If $T$ is a selfadjoint matrix then, by wiki, the pseudo inverse of $T$ is given by
$$T^{+}= \lim_{t \to 0}(T^2+tI)^{-1} T. \tag{1} $$
- I don't understand under which norms we have $$\lim_{t \to 0}\|T^{+}-(T^2+tI)^{-1} T \|=0?$$
- Also if $T=\left(\begin{array}{cc}1&1\\1&1\end{array}\right)$. I want to use the formula $(1)$ in order to show that $$T^+=\frac{1}{4}T.$$
If I don't made mistakes, I find $$T^2+tI=\left(\begin{array}{cc}2+t&2\\2&2+t\end{array}\right)$$
and so $$(T^2+tI)^{-1}=\frac{1}{(2+t)^2-t}\left(\begin{array}{cc}2+t&-2\\-2&2+t\end{array}\right).$$ Also $$(T^2+tI)^{-1} T=\frac{1}{(2+t)^2-t}\left(\begin{array}{cc}t&t\\t&t\end{array}\right).$$
The norm is irrelevant, as all norms on $M_2(\mathbb{C})$ are equivalent, being a finite dimensional vector space.

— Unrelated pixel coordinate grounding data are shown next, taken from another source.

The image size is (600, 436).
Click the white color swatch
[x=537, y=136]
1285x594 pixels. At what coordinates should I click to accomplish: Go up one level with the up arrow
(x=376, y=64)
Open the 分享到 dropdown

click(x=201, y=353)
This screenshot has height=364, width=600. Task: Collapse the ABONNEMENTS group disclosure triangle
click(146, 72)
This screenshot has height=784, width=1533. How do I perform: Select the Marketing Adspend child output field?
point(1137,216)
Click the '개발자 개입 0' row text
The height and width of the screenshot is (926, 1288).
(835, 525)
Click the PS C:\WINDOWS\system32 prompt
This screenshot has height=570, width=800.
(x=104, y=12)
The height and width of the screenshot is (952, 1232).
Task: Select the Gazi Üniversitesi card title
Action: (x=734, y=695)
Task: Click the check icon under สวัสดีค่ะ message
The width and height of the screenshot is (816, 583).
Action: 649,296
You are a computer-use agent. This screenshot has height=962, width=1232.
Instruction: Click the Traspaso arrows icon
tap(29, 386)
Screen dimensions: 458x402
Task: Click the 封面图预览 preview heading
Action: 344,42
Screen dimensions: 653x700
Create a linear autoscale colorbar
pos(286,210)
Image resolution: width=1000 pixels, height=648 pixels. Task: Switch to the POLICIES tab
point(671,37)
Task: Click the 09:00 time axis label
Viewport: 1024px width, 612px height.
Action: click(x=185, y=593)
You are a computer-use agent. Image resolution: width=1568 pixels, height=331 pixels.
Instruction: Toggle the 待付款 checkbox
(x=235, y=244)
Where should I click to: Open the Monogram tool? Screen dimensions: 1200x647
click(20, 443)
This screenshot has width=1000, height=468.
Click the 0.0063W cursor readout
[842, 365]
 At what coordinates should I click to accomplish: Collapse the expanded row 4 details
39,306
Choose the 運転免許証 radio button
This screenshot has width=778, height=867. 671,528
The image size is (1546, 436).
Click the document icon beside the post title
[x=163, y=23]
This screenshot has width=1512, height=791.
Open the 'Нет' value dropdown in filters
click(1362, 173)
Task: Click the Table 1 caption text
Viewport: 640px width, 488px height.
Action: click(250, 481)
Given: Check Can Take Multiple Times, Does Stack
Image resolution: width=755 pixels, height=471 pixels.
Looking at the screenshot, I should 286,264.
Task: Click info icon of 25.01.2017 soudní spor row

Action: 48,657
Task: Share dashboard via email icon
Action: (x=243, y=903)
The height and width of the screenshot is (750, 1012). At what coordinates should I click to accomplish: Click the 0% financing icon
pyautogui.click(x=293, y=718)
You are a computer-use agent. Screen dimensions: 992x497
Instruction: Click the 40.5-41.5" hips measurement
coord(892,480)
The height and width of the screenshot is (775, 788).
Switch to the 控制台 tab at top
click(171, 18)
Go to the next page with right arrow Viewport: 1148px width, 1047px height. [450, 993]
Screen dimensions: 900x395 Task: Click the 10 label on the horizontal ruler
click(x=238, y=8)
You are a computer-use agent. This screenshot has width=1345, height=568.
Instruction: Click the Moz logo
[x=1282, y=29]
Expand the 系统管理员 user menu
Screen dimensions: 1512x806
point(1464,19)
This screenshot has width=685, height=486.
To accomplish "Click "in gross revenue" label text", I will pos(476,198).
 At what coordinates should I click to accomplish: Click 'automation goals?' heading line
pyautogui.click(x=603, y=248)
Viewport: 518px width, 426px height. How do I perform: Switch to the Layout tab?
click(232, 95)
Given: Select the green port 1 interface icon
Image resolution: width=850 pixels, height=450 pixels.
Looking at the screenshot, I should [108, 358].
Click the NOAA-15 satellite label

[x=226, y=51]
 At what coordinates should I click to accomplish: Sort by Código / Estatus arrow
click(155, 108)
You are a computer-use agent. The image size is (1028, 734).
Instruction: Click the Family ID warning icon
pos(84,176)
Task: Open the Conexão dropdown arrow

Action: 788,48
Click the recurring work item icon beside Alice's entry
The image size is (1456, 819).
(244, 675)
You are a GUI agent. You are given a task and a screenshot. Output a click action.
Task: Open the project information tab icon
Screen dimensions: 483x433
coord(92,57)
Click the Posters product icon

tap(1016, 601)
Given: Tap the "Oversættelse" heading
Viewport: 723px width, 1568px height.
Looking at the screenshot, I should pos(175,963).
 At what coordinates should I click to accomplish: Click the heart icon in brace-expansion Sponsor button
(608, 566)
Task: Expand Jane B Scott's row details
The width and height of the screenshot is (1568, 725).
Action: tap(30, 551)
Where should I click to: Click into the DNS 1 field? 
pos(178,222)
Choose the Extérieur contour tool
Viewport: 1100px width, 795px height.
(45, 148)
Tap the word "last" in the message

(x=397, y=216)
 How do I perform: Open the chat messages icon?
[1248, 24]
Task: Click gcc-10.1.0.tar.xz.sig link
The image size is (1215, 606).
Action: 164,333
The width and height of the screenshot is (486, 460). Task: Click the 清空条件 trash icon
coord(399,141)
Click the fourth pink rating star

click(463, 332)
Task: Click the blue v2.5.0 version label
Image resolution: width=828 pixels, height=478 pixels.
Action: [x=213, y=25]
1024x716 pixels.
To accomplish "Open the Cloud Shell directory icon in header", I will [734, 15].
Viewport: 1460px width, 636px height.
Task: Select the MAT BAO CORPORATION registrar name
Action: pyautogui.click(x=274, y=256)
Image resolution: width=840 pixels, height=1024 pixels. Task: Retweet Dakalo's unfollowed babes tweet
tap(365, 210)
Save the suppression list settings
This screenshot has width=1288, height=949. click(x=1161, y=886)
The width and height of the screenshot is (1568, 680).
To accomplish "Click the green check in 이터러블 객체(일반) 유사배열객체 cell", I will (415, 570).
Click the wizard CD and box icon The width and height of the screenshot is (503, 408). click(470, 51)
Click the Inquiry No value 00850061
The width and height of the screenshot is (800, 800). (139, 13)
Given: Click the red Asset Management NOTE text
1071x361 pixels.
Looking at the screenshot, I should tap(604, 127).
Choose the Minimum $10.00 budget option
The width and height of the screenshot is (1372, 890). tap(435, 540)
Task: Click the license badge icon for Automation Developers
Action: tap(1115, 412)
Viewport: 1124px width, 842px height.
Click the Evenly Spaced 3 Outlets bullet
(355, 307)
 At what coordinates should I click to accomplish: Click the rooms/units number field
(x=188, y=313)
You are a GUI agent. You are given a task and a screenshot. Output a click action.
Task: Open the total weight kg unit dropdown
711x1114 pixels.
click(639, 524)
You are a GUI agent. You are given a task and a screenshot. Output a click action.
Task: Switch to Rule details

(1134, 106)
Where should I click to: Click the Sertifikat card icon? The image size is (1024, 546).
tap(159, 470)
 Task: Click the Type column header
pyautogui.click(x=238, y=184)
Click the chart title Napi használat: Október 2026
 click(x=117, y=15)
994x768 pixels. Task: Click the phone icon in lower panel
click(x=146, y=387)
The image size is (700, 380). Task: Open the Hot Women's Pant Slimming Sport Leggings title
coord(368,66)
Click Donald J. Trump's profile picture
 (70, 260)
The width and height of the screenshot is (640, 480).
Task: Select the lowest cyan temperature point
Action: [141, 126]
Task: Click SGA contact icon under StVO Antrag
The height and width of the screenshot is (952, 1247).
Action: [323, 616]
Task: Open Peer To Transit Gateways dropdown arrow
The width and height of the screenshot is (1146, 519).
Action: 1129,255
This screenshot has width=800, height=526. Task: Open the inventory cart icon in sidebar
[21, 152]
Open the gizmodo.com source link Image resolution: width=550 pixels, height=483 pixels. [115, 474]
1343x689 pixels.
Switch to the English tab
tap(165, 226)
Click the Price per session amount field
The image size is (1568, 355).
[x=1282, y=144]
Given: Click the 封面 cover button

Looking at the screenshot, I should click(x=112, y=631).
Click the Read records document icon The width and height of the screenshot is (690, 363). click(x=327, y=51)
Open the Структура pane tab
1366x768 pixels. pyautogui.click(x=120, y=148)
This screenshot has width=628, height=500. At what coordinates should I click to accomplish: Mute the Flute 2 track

The determinant of $T^2+tI$ is $(2+t)^2\color{red}{-4}=t^2+4t$. So you need to compute the limit of $$ \frac{1}{t^2+4t}\begin{pmatrix}t & t \\ t & t \end{pmatrix}= \frac{1}{t+4}\begin{pmatrix}1 & 1 \\ 1 & 1 \end{pmatrix} $$
With a different technique: the LU decomposition of $T$ is $$ T= \begin{pmatrix} 1 & 0 \\ 1 & 1 \end{pmatrix} \begin{pmatrix} 1 & 1 \\ 0 & 0 \end{pmatrix} $$ so a full rank decomposition $T=AB$ is $$ T= \begin{pmatrix} 1 \\ 1 \end{pmatrix} \begin{pmatrix} 1 & 1 \end{pmatrix} $$ Then $$ A^+=A(A^HA)^{-1}=\begin{pmatrix} 1/2 \\ 1/2 \end{pmatrix} \qquad B^+=(BB^H)^{-1}B=\begin{pmatrix} 1/2 & 1/2 \end{pmatrix} $$ and $$ T^+=B^+A^+= \begin{pmatrix} 1/2 & 1/2 \end{pmatrix} \begin{pmatrix} 1/2 \\ 1/2 \end{pmatrix} = \begin{pmatrix} 1/4 & 1/4 \\ 1/4 & 1/4 \end{pmatrix} $$